Pattern Recognition Receptors PRR
Toll-like receptors on the surface of macrophages and neutrophils that help in the recognition of common patterns given by foreign agents. They cannot specifically identify the foreign agent.
Opsinization
The processes of speeding up phagocytosis through the addition of opsins to the surface of the non-self agent.
Opsin
Molecules added to the surface of non-self agents that act as tags for receptors on the host body to speed up the process of phagocytosis. They may be antibodies or compliment-type proteins.
Types of Killing by Neutrophils
Oxygen-dependent, oxygen-independent, suicidal.
Oxygen-Dependent Killing
Corrosive free radicals are produced to destroy the foreign body. Happens inside the neutrophils where oxygen is used to create free radicals that act like bleach. Neutrophils in the area require a lot of oxygen which creates an oxidative burst.

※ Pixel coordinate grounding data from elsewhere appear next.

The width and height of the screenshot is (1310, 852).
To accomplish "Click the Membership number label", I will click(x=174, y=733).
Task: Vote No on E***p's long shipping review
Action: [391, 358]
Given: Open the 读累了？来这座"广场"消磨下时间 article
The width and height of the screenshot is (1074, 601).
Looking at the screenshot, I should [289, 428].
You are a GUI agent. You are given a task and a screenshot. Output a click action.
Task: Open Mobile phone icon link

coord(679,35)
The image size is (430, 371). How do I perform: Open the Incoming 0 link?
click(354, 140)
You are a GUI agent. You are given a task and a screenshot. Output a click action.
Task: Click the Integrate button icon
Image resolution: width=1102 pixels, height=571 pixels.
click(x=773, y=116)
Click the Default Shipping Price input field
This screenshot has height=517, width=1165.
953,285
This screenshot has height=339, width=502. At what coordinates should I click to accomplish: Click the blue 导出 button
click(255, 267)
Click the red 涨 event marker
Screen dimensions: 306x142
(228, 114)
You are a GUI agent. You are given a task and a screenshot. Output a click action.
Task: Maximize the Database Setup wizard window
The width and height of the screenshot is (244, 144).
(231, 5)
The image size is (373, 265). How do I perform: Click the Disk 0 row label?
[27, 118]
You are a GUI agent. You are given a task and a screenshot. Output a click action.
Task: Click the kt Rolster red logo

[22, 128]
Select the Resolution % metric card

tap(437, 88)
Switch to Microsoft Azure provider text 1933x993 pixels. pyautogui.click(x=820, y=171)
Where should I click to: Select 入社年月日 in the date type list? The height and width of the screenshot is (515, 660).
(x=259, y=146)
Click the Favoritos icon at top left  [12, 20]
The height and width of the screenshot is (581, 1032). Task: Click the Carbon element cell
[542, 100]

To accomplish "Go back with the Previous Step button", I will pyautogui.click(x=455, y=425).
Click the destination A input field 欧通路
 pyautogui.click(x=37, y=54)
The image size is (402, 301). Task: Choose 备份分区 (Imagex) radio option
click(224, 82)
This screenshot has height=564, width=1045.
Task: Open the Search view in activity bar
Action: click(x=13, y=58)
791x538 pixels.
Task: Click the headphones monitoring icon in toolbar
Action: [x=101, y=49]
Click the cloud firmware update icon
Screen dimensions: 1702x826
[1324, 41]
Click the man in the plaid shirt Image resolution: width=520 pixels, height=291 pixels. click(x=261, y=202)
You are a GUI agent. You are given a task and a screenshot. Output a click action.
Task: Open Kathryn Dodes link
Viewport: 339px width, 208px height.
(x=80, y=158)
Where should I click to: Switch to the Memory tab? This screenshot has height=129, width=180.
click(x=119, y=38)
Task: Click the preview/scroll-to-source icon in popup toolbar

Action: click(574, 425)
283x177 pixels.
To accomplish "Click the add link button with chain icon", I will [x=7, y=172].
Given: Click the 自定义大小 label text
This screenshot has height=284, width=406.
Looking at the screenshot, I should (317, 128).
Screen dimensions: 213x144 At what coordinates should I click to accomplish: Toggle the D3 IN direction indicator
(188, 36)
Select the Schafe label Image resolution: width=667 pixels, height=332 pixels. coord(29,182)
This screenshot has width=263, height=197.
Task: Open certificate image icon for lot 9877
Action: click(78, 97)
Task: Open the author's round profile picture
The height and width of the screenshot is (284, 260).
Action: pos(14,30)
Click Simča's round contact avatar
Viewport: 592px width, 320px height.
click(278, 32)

Oxygen-Independent Killing
Enzymatic killing using lysozymes, lactoferrin, and defensins. Neutrophils are equipped with certain proteins that are bactericidal and dissolve the foreign body.
Bacteriocidal Enzymes
Lysozyme: action inside the cell to degrade the entire bacteria,
Lactoferrin: action in extracellular space binds to iron and reduces iron in the environment so bacteria cannot grow,
Defensins: action outside of the cell, they drill holes in the bacteria.
Suicidal Killing
Neutrophils die as they kill the foreign body outside themselves using NETs (Neutrophil extracellular traps). Neutrophils extend out and break bacterial membrane releasing enzymes and trapping the bacteria to kill it.
Neutrophilic Killing
Destructive, and it does not discriminate against good and bad cells. Products like lysosomal enzymes and oxygen-derived active metabolites are released during phagocytosis.
Compliment Proteins
Inactive proteins found in plasma that are involved in innate defence. Once they are signalled, the cascade of activation reactions amplifies the signal.